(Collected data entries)
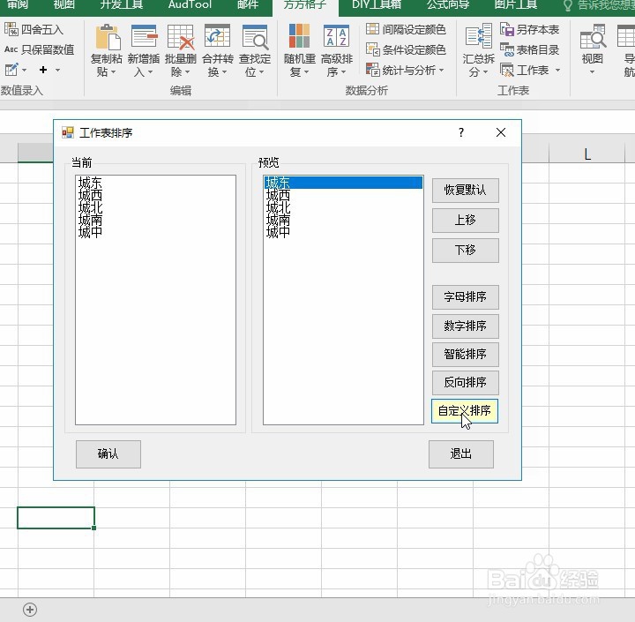Viewport: 635px width, 622px height.
Task: Click the 批量删除 icon
Action: [181, 37]
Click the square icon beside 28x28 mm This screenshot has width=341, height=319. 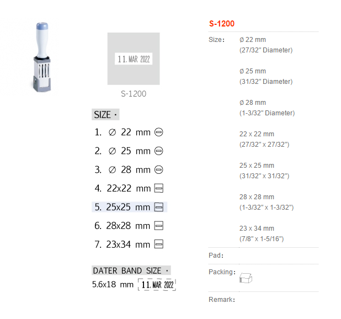(159, 226)
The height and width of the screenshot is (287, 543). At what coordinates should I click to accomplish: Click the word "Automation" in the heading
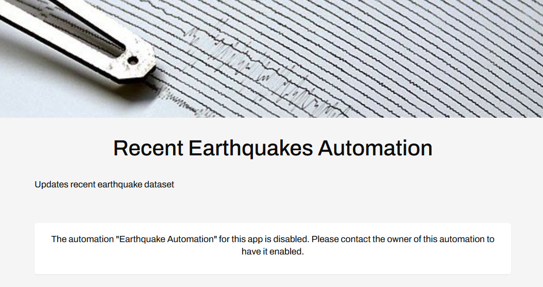(x=375, y=148)
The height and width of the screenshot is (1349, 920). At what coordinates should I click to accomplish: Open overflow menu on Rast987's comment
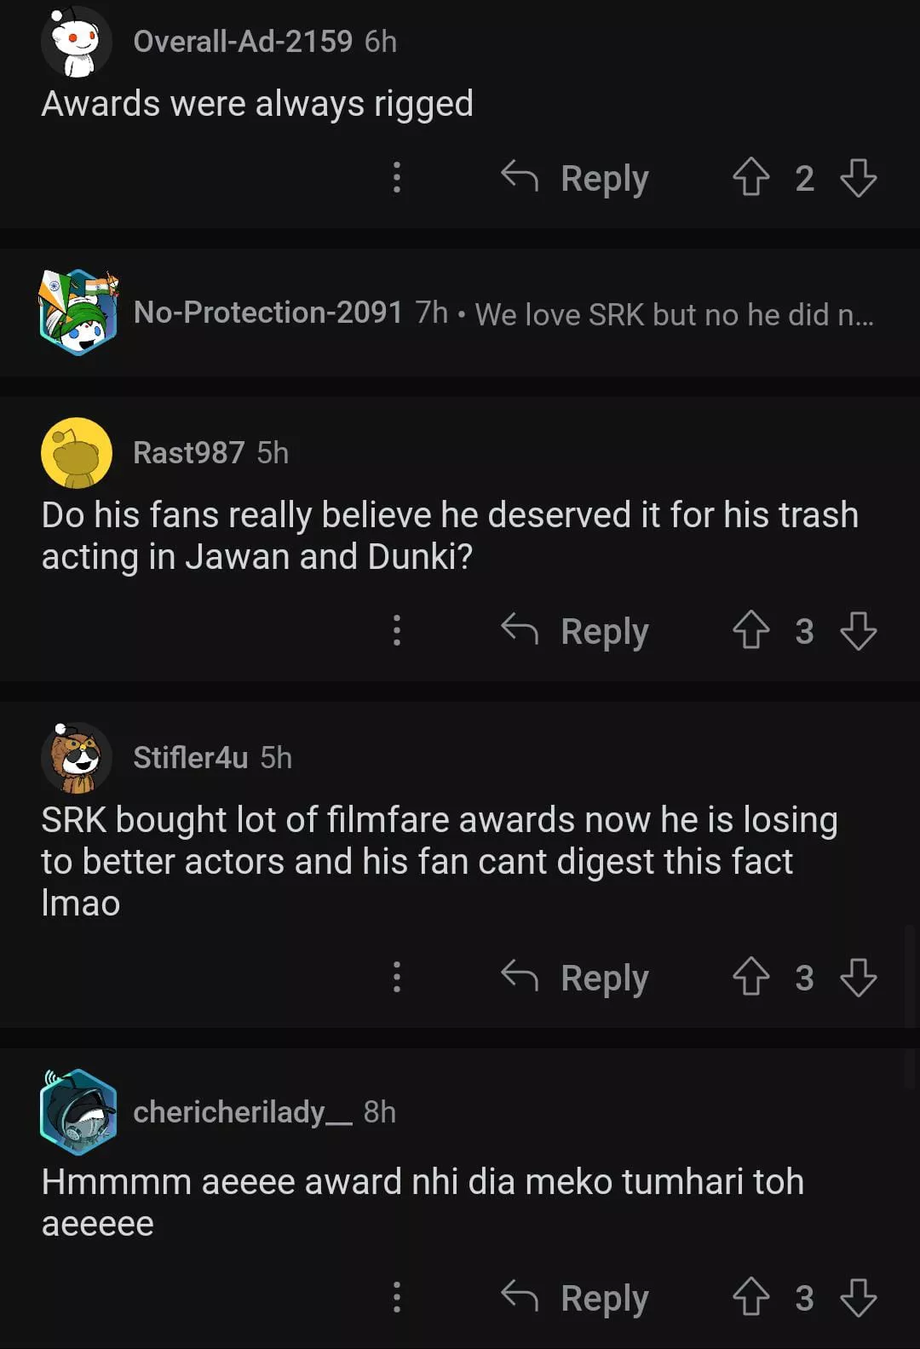(x=397, y=630)
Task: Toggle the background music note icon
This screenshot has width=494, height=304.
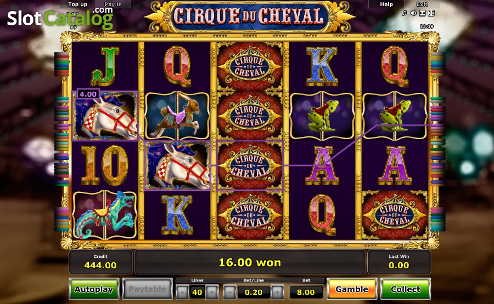Action: [404, 13]
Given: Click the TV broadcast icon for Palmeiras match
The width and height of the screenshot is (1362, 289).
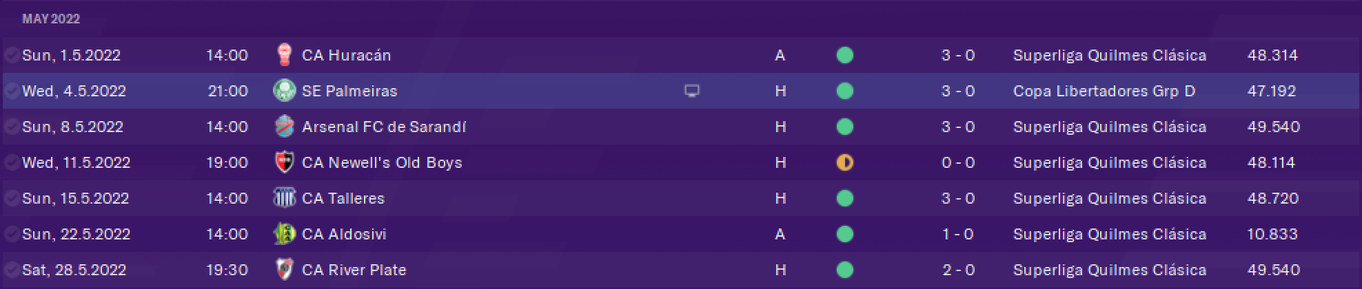Looking at the screenshot, I should (x=692, y=91).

Work order
The copy must start at the line containing "This screenshot has width=494, height=304." and end at the last line of the records, matching each line exactly and holding no pictures.

Problem solution
This screenshot has width=494, height=304.
Action: [404, 13]
Given: Click the TV broadcast icon for Palmeiras match
The width and height of the screenshot is (1362, 289).
Looking at the screenshot, I should (x=692, y=91).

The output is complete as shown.